What you are doing in developing these guidelines is not just technical. It’s not just procedural. It is profoundly human.
Because in that maze, you are helping us place something like Waze—
Steve and I used WAZE a GPS to drive to Adelaide from Melbourne. It not only showed us the direction but warned us of potholes ahead, traffic congestion, accidents, and police, etc.
Guidelines provide a kind of WAZE a map that helps patients, families, and clinicians navigate an otherwise unpredictable path with confidence, dignity, direction, reassurance, and shared understanding.
And here’s what I want you to hear today:
We place our hope in your ability to produce this work—not just because of your knowledge, but because of your compassion.
Because guidelines, done well, don’t just coordinate care. They affirm identity. They say:
“You still matter. Your life still has meaning. You will not be forgotten or left to figure this out alone.”
You’re not just writing protocols. You’re anchoring people in a story that says:
“Even in the face of decline, you are still a person of worth, deserving of excellence, kindness, and consistency.”
Now let me take this even further.
When someone is diagnosed with MND, it’s like being a prisoner in the American Civil War shown a “deadline”—a literal line that, if crossed, meant death. For us, that line is often drawn at 27 months—the average life expectancy after diagnosis. It’s stark. It’s sobering. And it can feel like a sentence.
But these guidelines you are creating—they take the place of that “dead line.” They redraw the map. Instead of a line of despair, they offer a path of care.
They carry the potential not only to add days to life—but to add life to days.
Who knows how much longer someone with MND may live beyond that 27-month mark?
Let’s find out!
Because those living with MND don’t just need treatment—they need hope.
That hope is not passive —it’s expectant. It’s not just waiting patiently . It’s a confident, eager longing that says,
“There’s still more ahead. There’s still meaning to be found.”
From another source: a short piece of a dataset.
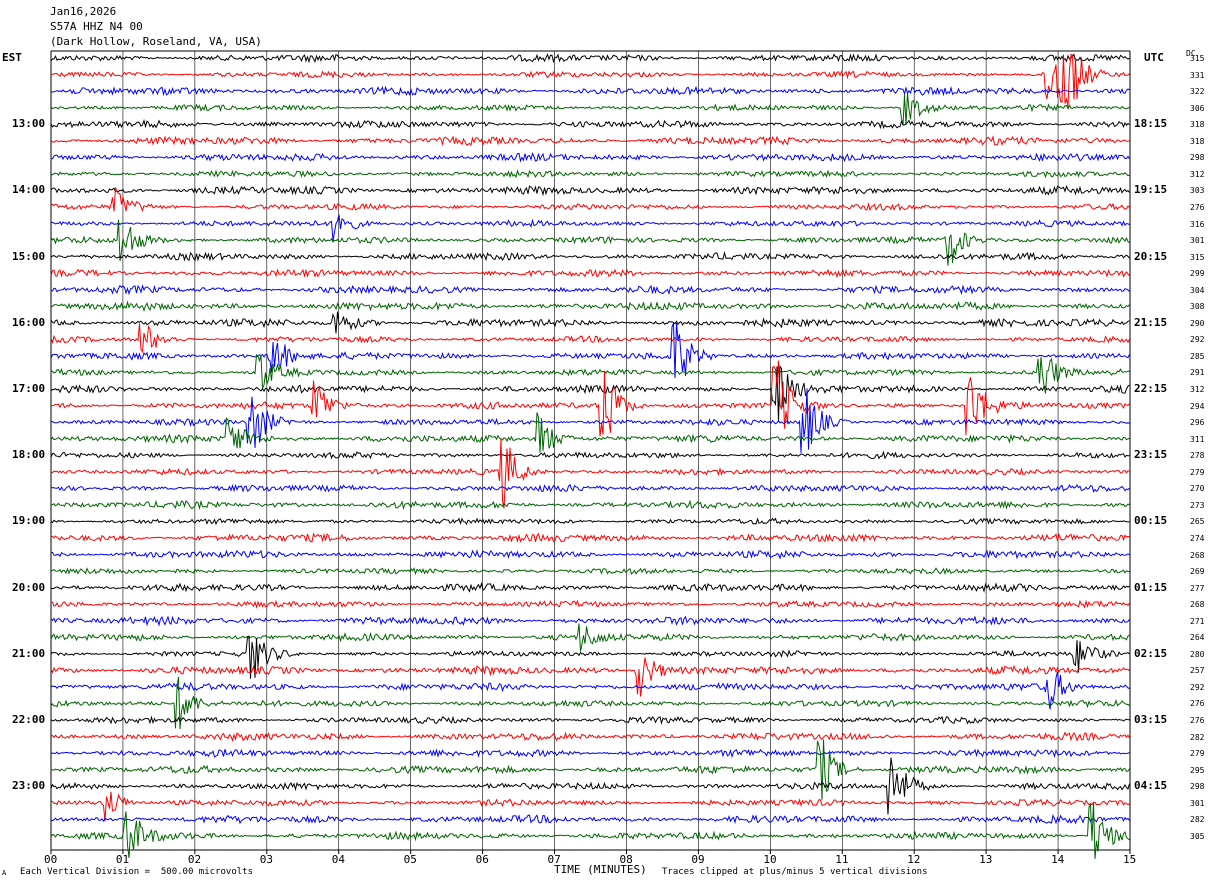  What do you see at coordinates (600, 870) in the screenshot?
I see `x-axis-label: TIME (MINUTES)` at bounding box center [600, 870]. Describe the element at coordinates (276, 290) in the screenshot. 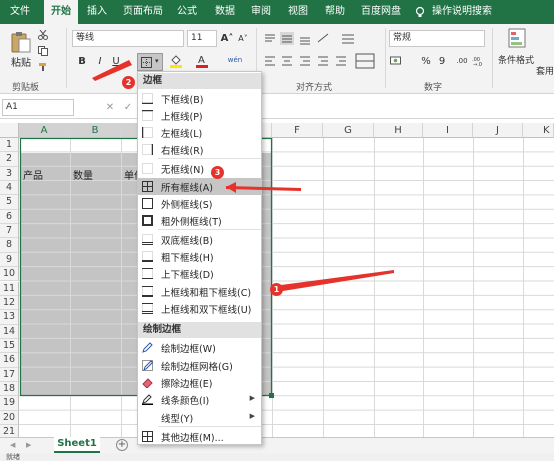

I see `annotation-badge-1: 1` at that location.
This is the kind of hope people with MND live with every day—not just a hope for cure, but a hope that their care will be consistent, compassionate, and meaningful.
And we are the ones helping shape that hope into reality.
On Tuesday Steve and I visited a friend who also has MND, Greg is in palliative care and even now the nurse didn’t know how to use a Button PEG – feeding tube. She tried to pull it out and broke it.
Greg is unable to move his legs, arms and cannot speak he is using eye gaze.
He told us that the nurses gave him a buzzer to ring if he needed them but Greg couldn’t push the button. When he got cold and needed a blanket he had to text his wife at home, hoping she would get the text and ask her to ring the hospital and get the nurse to bring a blanket to his room.
So today, as we contribute to these guidelines, know this:
What we are doing matters. Profoundly matters.
You are helping people find their way—not just through systems, but through suffering.